* _Work order_
Pictures in the records below are skipped; the rest is copied exactly.

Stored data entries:

-- Opening Marker --

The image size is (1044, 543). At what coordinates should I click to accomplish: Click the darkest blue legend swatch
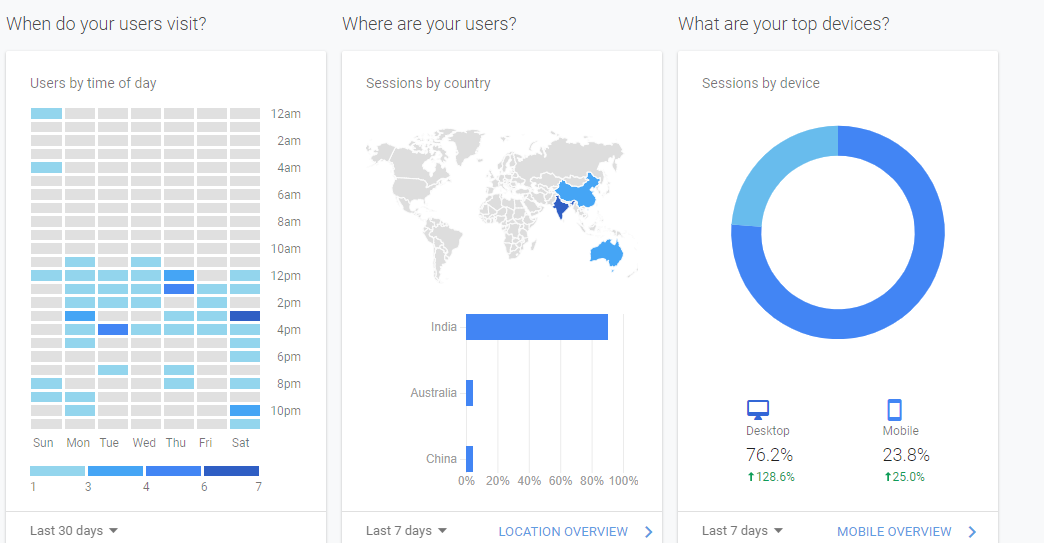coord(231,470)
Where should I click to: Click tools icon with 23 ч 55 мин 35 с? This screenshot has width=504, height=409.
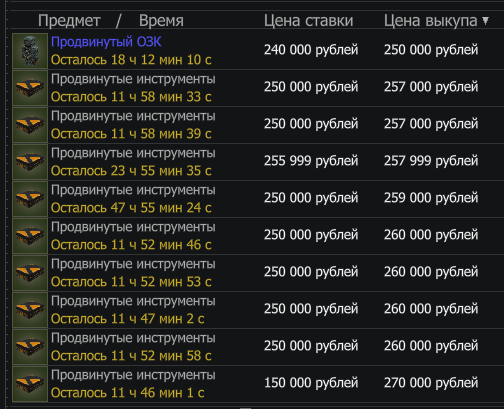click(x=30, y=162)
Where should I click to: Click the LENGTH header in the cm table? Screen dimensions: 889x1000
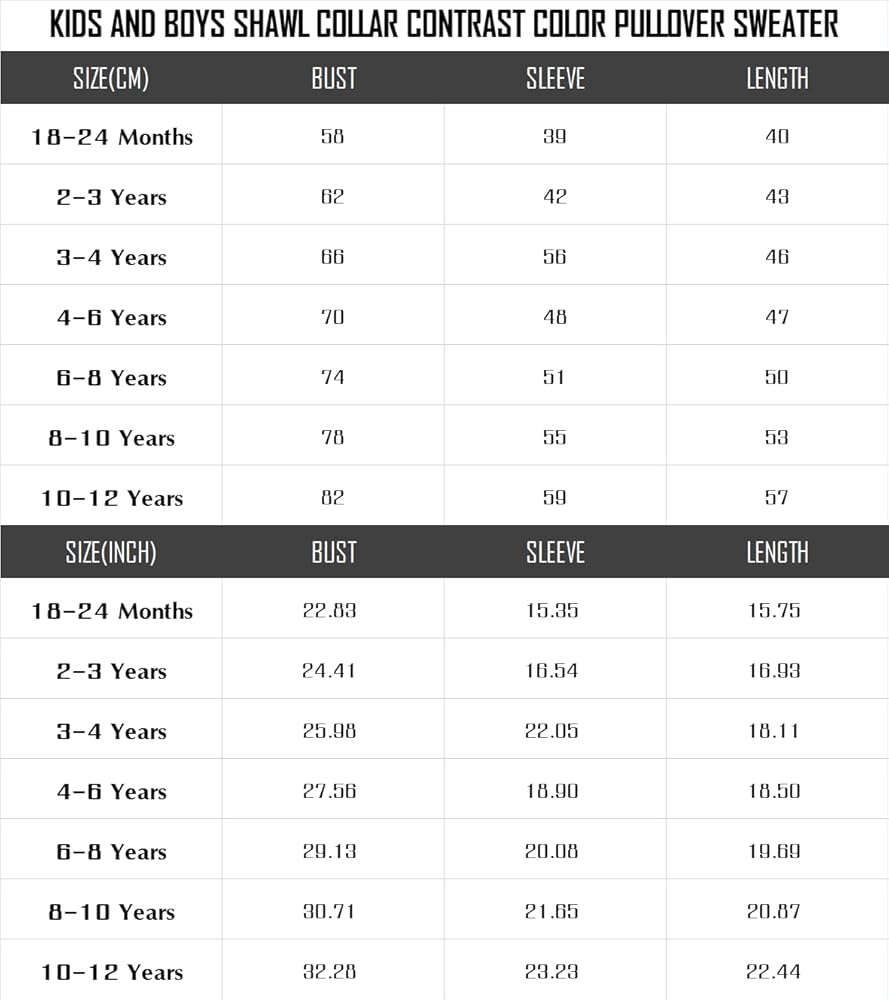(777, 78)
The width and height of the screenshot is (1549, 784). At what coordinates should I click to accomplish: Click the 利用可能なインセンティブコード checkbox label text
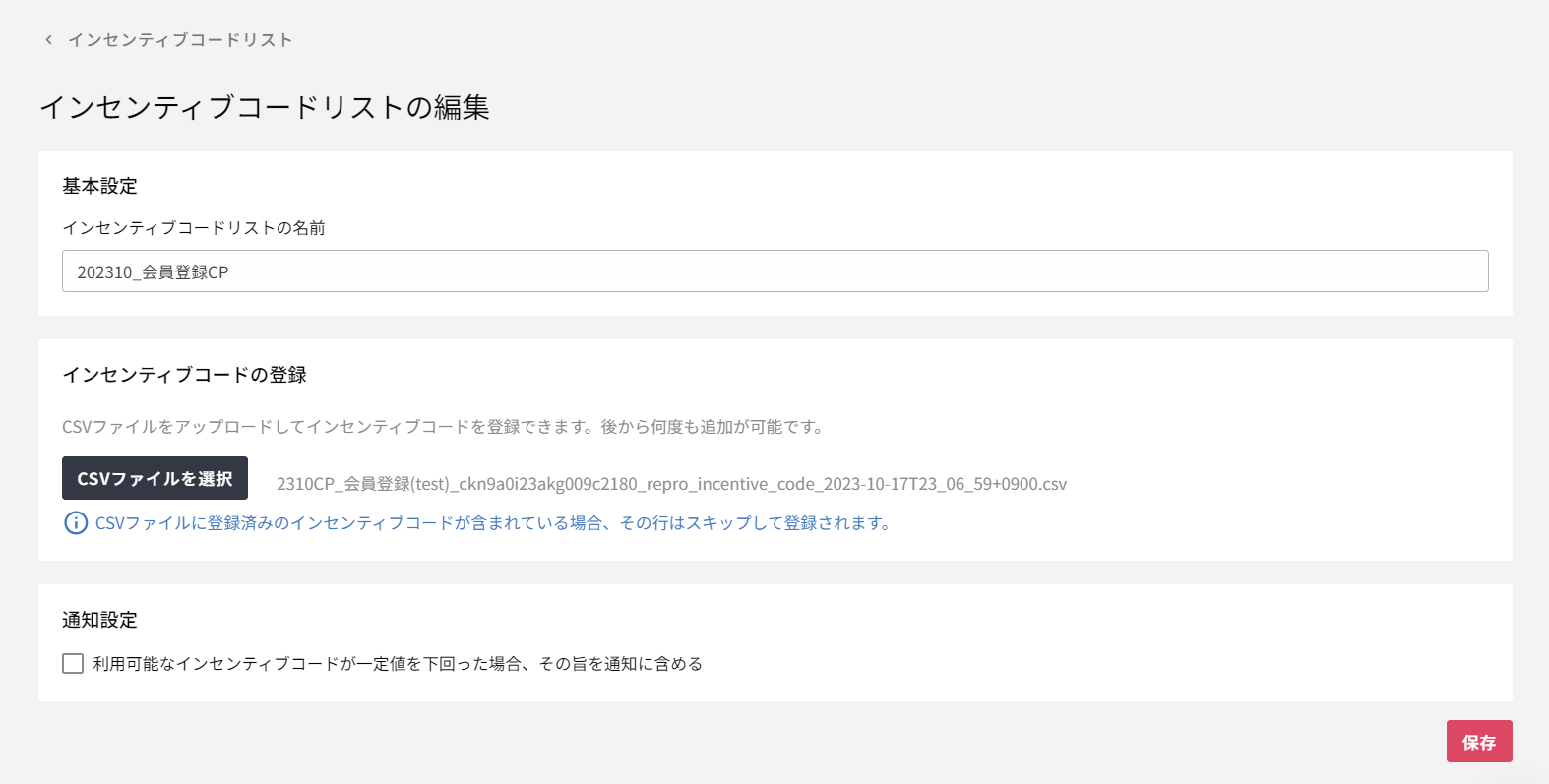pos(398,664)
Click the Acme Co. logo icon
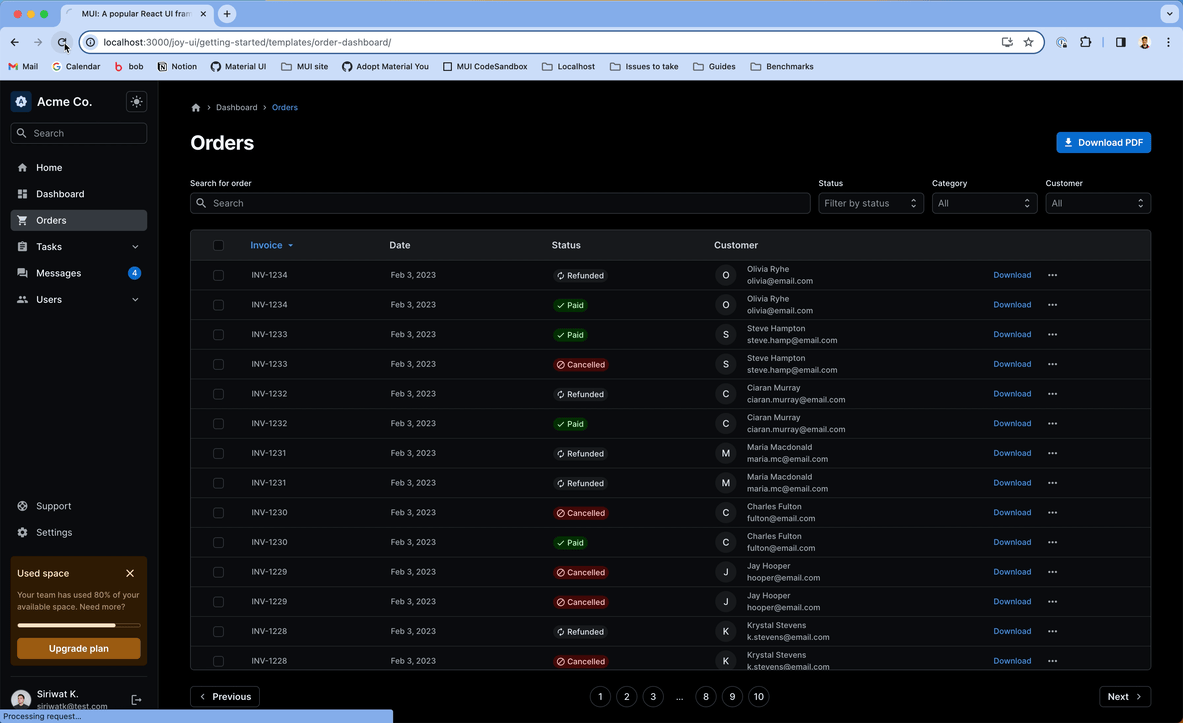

-- Closing Marker --

* _Exercise response_
The image size is (1044, 543). At what coordinates should I click to accomplish: Click the darkest blue legend swatch
coord(231,470)
Where should I click to: Click tools icon with 23 ч 55 мин 35 с? This screenshot has width=504, height=409.
click(x=30, y=162)
Where should I click to: Click the LENGTH header in the cm table? Screen dimensions: 889x1000
(777, 78)
The width and height of the screenshot is (1549, 784). At what coordinates should I click to accomplish: Click the 利用可能なインセンティブコード checkbox label text
pos(398,664)
Click the Acme Co. logo icon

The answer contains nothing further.